- 作業内容:
- a) 『刺青殺人事件』を論じた文章によると、この作品は何年に書かれたか。
- b) 『刺青殺人事件』を論じた文章を、最後の一文のあとから書き継いでください。

大昔の初読ではあまり意識しなかったのだが、『刺青殺人事件』は1947年に書かれ、翌年に出版された(現在流通しているものとは大きく異なる、ノヴェラ程度の枚数のファースト・エディションだが)。

当然、空襲で破壊された戦後まもない東京が描かれている。ビルはしばしば空襲で火が入った「焼けビル」だし、ワトソン役の松下研三はいつも粗末な服を着ている(神津恭介はなぜかいつもいいものを着ているのだが、戦前のものが保管されていた、と解釈しておく!)。


しかし、大映が映画化したら、やっぱりお里が出て、「いれずみ」とルビをふってしまった。若尾文子を罪人に仕立てるとはね! いや、さすがは増村保造、悪くない映画だったが。


後年の読者からすれば、もっと町や人びとのディテールを書いてほしかったと思うが、目の前に存在しているものの歴史的価値、稀少性にはリアルタイムでは意識が及ばないものだし、風俗描写はすぐに腐る、という文芸評論家たちの妄説に配慮したのかもしれない。

みな使っているタイムスケールが短すぎるのだ。発表から半世紀もたてば、一度は腐ったと思われた風俗描写が輝きを放ちはじめるのは多くの小説が証明している。もっと長距離でものを考えてほしい。昔の本を読む最大の楽しみは、現代とは異なる時代の空気を味わうことなのだから。

- 収集データ:

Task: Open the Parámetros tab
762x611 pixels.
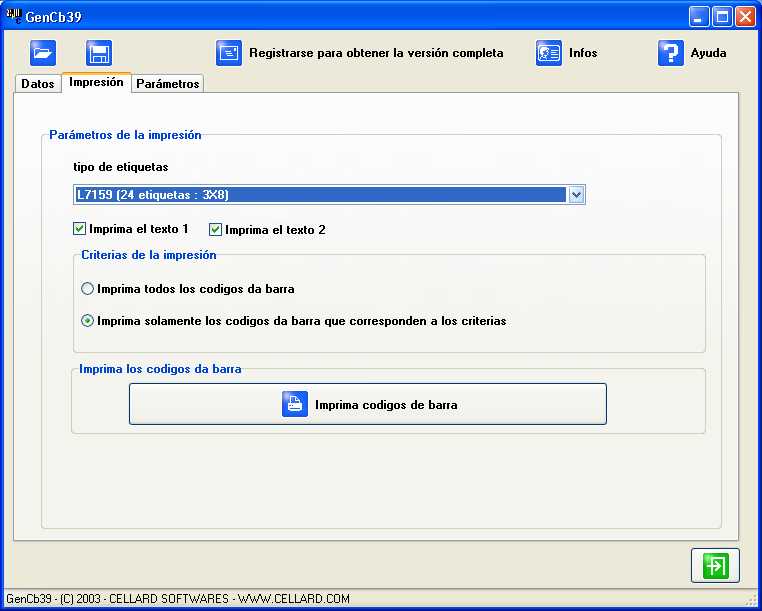Action: click(168, 84)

- 各問の解答:
- a) 1947年に書かれた。

- b)
◎殺しは世につれ

世相を濃厚に反映したミステリーは楽しい。歌は世につれ、世は歌につれ、人殺しは世につれ――犯罪のありようは社会のストレートな像であったり、反転した像であったりするものだ。

たとえば、「最後の『トレント最後の事件』:探偵の退場と人間の登場 」の「◎アヴァンゲールとアプレゲール」の項に書いたが、フィルポッツ『赤毛のレドメイン家』が第一次世界大戦の惨禍がもたらした人心荒廃による犯罪を描いたように、『刺青殺人事件』も、戦争がもたらしたニヒリズムを背景にした犯罪だし、彫り物をする人びと、彫り物に強い関心を抱く人びとの心性もまた、敗戦がもたらした退廃を反映している。


鈴木清順監督、高橋英樹主演『刺青一代』
こちらはやくざ者の話なので、入れ墨でもかまわないようなものだが、主人公が背負っているのはむろん、アート・タトゥーで、もはや彫り物という由緒正しい言葉がすっかり忘れ去られたことがうかがわれる。


探偵小説、謎解きミステリーもまた小説である以上、やはり「時代の鏡」としての小説という側面を豊かに備えているべきだし、『刺青殺人事件』は数ある本格派謎解きミステリーの中でも、濃厚に時代の空気を反映した「小説」になっている。

◎翻訳の些末な細部

訳文自体は、通常そうであるように、ひねくれたところのない文章で、読みやすかったが、いくつか、誤解と思われる個所もあった(しかし、日本語への翻訳だったら、そんなのざらだろうが!)。

アート・タトゥーを扱っているので、その画題として「浮世絵」にも言及されていて、「浮世」にはよく使われるFloating worldという訳語を採用しているのだが、以下のセンテンスは、それでは通じないと思う。

Whoever invented the term ukiyo—floating world— knew what he was talking about. It’s like they say: Life is hell.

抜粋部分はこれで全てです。